* Exercise description: Each line of the records must appear in your answer exactly, with no pictures.

[Collected data]
=== Begin Enclosure ===

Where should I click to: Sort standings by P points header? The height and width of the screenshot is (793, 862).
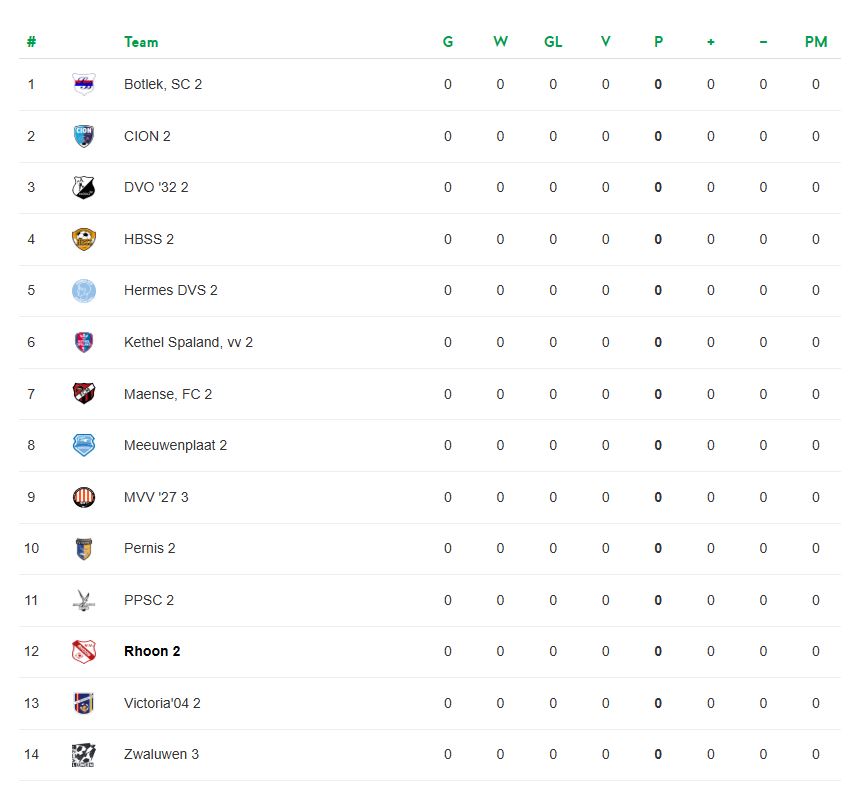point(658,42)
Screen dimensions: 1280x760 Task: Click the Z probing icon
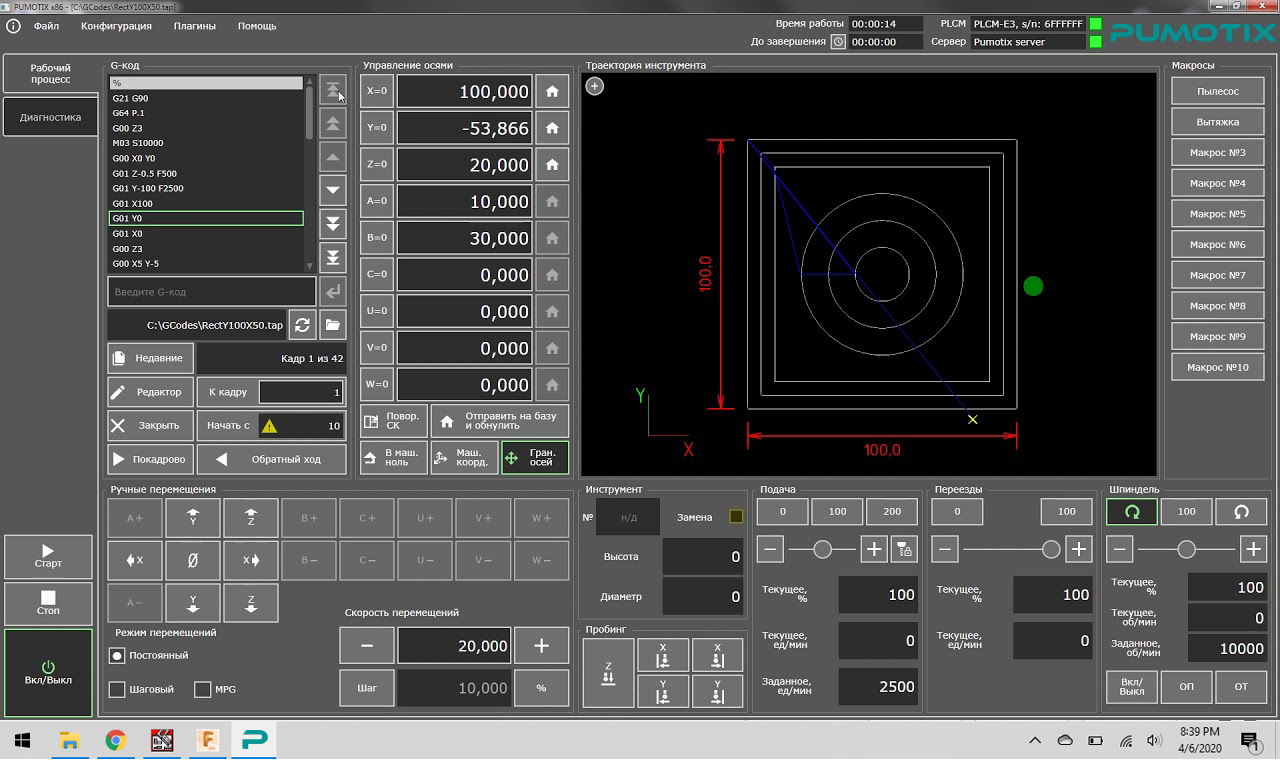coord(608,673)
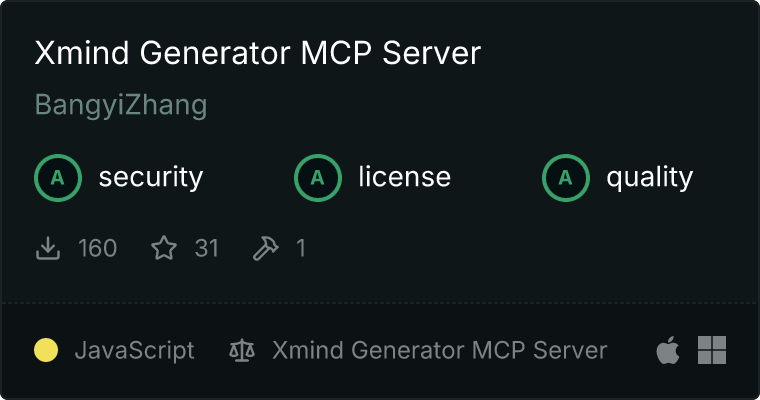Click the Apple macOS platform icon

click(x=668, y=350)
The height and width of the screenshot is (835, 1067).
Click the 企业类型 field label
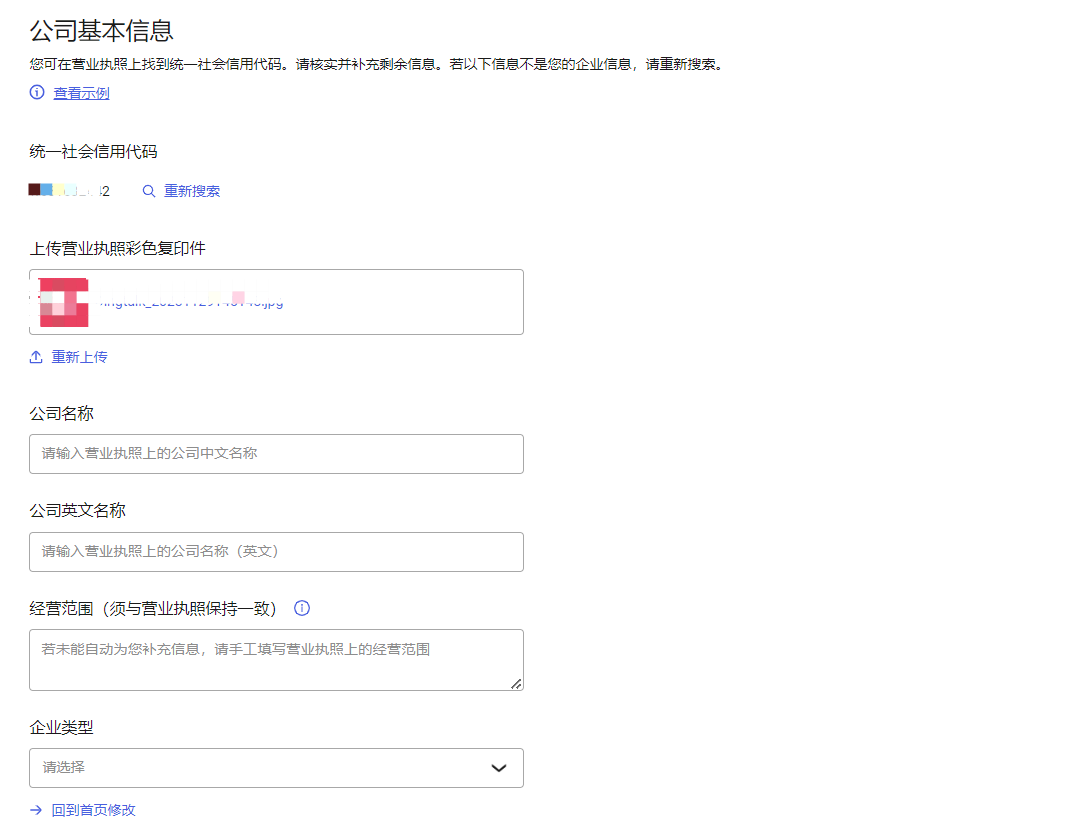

=== End Enclosure ===

* Task response:
Where should I click to: Sort standings by P points header? The height and width of the screenshot is (793, 862).
point(658,42)
Screen dimensions: 1280x760 Task: Click the Z probing icon
coord(608,673)
Click the Apple macOS platform icon

click(x=668, y=350)
The height and width of the screenshot is (835, 1067).
Click the 企业类型 field label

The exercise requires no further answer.